Inspectors targeting drivers idling their vehicle engines have not ticketed any offenders yet, but their presence on the streets has forced many motorists to turn off engines, the Environmental Protection Department said yesterday.
Since the anti-idling law came into force in December, 180 enforcement actions had been undertaken at black spots across the city, said Mok Wai-chuen, assistant director of the department. Those actions included publicising the law, warning drivers and timing idling engines.
Drivers had generally been co-operative with the officers, Mok said.
In 110 cases, the inspectors started timing idling vehicles but the drivers always switched their engines off within the time limit allowed under the law.
Drivers face prosecution if they idle their engines for more than three minutes in any one-hour period. Violators are liable to a fixed-penalty ticket of HK$320.
'We will continue our enforcement and publicity efforts to urge drivers to comply with the idling engine ban,' said Mok, who launched an anti-idling publicity campaign on Tsim Sha Tsui streets yesterday.
Several roving exhibitions promoting the ban will be staged from now until early next month in Causeway Bay, Mong Kok, Tsim Sha Tsui and Tuen Mun.

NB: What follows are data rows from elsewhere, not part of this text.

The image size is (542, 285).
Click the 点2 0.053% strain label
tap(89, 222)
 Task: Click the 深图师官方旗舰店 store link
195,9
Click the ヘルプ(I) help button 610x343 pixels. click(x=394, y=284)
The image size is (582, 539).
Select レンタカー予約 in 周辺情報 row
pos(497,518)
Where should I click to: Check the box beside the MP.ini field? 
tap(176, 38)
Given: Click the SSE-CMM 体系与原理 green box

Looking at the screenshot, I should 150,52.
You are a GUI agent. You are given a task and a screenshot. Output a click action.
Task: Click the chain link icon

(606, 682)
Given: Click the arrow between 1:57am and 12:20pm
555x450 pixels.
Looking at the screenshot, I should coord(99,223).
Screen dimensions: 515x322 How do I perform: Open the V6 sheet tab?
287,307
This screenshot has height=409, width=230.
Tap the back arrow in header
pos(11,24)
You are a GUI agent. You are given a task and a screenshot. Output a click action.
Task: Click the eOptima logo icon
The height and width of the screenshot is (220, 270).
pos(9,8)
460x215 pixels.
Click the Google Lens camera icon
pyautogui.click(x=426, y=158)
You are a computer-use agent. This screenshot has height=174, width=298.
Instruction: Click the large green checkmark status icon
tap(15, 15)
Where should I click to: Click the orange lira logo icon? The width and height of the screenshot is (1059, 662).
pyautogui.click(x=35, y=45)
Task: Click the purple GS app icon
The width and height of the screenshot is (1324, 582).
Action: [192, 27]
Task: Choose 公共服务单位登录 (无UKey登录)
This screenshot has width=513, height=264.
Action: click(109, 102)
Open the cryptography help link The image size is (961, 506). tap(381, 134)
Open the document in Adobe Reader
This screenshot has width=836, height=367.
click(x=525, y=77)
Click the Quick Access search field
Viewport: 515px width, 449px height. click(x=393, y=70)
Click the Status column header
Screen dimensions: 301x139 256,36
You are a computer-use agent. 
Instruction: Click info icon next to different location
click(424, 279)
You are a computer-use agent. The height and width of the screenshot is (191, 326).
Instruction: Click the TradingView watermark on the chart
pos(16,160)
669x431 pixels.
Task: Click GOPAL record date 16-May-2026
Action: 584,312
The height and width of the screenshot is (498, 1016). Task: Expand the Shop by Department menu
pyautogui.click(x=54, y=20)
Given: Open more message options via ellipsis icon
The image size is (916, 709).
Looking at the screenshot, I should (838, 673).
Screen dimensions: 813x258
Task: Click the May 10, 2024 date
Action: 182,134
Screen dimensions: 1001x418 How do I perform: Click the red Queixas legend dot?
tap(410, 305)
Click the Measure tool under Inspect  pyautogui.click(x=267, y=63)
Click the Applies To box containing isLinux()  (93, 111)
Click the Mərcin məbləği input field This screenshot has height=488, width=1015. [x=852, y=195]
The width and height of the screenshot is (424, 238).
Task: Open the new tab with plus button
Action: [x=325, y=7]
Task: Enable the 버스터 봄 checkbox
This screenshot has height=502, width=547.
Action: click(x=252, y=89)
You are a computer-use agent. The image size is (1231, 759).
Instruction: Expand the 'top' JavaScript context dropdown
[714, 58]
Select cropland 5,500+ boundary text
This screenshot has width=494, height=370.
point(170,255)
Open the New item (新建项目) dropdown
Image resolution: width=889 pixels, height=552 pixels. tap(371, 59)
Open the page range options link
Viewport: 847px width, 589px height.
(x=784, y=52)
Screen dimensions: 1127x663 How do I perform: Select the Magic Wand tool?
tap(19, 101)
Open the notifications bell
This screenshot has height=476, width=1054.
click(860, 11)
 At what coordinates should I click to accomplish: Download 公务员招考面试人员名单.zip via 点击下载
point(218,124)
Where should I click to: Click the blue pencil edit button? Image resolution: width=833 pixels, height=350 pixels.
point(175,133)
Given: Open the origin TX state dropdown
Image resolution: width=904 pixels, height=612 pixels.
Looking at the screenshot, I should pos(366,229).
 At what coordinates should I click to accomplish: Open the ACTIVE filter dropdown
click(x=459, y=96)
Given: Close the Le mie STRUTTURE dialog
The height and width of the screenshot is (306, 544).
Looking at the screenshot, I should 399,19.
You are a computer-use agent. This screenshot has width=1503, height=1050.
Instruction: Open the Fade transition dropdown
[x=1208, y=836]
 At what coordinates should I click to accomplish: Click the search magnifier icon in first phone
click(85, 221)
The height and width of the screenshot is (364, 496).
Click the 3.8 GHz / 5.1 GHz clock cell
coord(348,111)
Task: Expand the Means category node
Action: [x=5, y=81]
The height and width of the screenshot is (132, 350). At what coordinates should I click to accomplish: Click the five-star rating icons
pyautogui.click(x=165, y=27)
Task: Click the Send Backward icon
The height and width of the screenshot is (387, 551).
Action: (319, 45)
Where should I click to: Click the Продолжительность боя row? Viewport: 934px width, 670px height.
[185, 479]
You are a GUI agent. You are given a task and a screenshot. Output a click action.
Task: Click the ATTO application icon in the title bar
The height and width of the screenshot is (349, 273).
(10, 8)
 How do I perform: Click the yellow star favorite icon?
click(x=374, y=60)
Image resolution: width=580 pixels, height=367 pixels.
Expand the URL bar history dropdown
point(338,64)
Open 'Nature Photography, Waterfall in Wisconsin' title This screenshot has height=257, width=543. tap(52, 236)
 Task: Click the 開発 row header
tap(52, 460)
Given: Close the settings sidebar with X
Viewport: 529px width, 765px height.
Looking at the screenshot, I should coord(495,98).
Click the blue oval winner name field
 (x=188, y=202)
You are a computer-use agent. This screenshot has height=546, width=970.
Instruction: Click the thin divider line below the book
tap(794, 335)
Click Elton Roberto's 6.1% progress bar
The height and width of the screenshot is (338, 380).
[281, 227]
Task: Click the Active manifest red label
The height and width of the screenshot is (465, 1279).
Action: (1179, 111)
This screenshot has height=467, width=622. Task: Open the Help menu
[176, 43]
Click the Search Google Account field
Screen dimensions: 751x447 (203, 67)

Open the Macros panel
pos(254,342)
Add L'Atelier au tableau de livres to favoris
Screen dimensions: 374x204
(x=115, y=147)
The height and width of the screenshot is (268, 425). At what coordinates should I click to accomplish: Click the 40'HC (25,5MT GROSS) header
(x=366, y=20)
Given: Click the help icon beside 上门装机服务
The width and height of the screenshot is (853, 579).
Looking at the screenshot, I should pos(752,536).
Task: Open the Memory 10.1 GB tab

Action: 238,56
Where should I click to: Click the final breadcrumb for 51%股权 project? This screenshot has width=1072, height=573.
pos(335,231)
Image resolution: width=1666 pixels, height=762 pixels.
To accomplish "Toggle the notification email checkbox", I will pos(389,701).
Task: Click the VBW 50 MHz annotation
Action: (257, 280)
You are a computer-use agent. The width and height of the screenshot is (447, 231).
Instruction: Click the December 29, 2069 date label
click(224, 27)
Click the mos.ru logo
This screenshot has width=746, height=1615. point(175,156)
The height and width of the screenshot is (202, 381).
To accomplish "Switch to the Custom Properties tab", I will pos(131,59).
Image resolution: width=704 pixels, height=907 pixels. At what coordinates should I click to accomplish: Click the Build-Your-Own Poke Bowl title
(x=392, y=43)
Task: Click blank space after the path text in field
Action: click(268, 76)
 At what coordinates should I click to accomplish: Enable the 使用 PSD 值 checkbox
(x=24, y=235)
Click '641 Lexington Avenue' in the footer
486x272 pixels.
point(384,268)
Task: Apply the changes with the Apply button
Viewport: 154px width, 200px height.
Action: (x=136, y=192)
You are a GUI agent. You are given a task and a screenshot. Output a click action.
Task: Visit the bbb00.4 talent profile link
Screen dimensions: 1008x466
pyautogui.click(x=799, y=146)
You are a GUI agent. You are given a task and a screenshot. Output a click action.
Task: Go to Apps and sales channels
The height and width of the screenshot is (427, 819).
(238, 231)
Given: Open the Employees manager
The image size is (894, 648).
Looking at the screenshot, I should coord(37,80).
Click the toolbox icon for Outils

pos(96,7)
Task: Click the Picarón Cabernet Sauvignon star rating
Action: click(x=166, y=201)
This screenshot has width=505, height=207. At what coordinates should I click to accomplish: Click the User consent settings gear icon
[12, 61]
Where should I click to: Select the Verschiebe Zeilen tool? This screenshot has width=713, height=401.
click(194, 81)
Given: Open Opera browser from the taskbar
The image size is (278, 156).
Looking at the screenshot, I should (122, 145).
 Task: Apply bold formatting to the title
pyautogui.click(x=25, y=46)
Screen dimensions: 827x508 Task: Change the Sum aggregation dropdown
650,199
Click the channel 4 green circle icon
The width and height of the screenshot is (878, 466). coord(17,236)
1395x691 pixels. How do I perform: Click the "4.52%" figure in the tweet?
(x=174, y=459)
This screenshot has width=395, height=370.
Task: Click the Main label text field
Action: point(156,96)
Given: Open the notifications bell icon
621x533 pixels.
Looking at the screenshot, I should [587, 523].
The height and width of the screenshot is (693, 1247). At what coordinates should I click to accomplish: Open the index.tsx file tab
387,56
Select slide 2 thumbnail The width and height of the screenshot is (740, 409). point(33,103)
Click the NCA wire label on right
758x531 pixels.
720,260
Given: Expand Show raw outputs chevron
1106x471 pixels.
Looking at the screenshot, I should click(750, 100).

In the first few months of the ban inspectors were lenient, verbally warning drivers who might not have been familiar with the new law, Mok said. But in recent months they had stepped up enforcement and drivers were no longer warned before the officers started their timing. However, drivers can always see that they are being timed.
Moreover, drivers get an obvious warning when the inspectors check to see if their engine is idling - coming close to listen, or looking at the exhaust pipe.
Mok said inspectors would step up enforcement during the summer months.
He urged drivers to do their bit to improve air quality in the city.